• **DATA SHOWN**
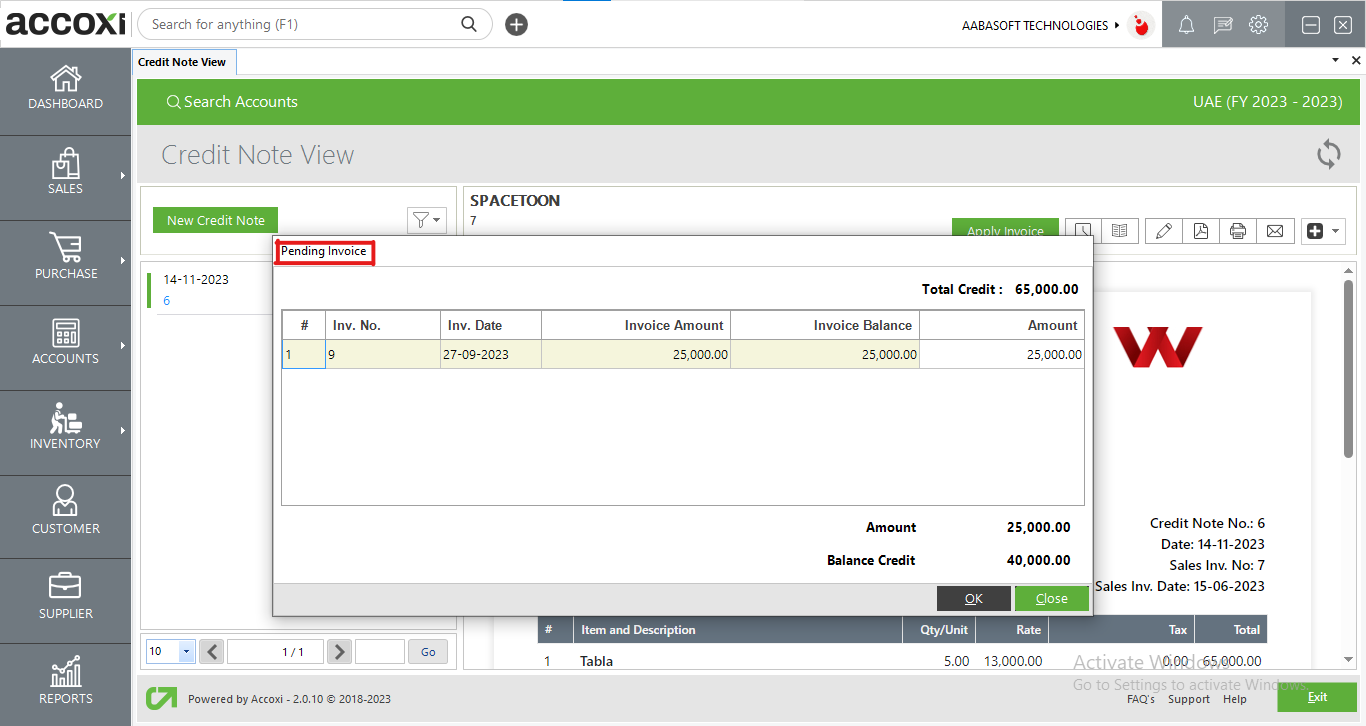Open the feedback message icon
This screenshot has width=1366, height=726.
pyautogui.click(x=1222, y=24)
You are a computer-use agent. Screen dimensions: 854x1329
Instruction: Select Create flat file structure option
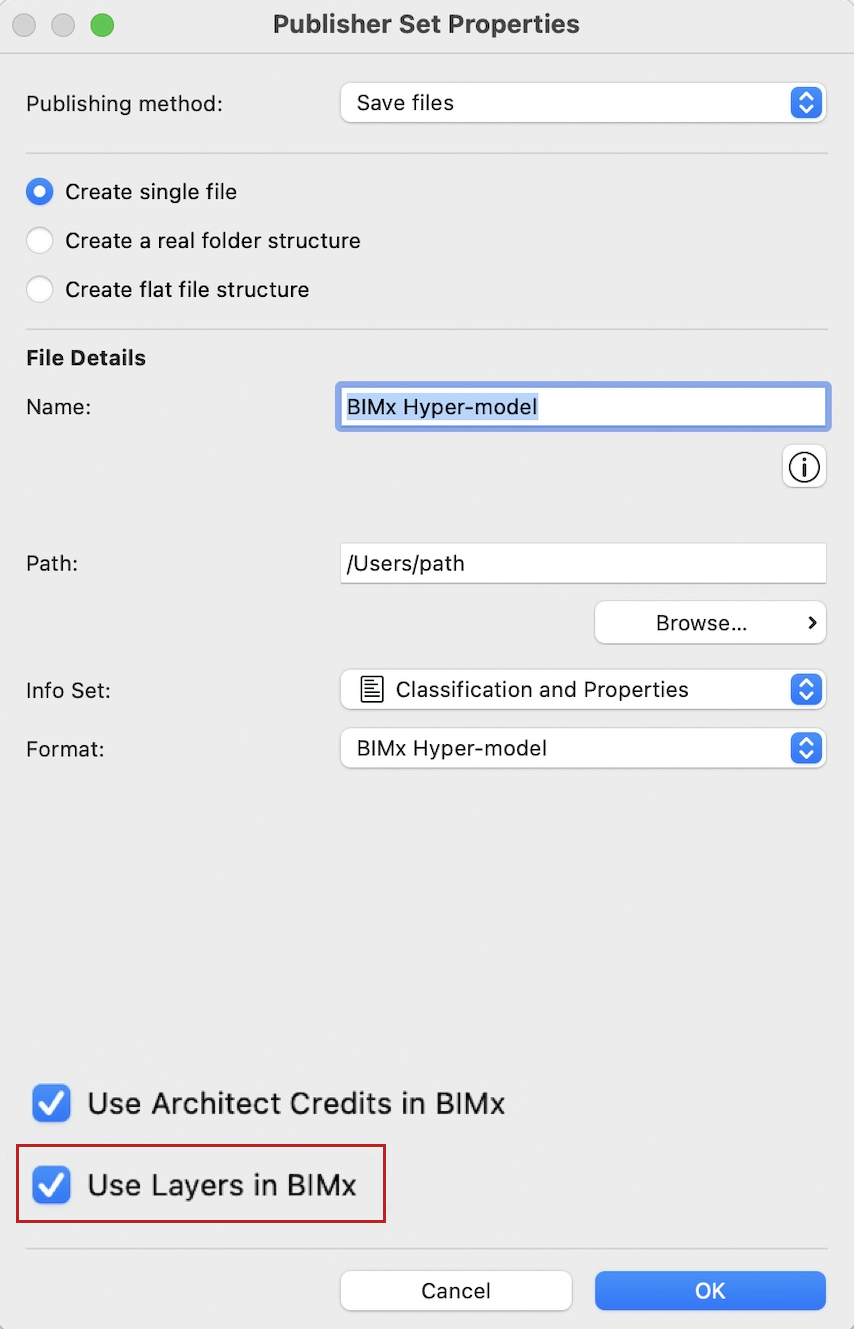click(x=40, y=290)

* * *

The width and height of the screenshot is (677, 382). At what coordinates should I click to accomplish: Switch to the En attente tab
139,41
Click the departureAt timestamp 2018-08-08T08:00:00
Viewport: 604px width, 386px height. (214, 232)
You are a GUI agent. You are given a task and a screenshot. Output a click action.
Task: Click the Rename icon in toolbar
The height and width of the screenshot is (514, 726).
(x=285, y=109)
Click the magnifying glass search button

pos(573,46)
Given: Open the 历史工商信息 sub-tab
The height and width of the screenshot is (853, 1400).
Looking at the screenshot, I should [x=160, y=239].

• **EXERCISE DETAILS**
How many lines in the listing above contain "agent"? Answer with the number alone.

• **EXERCISE SOLUTION**
2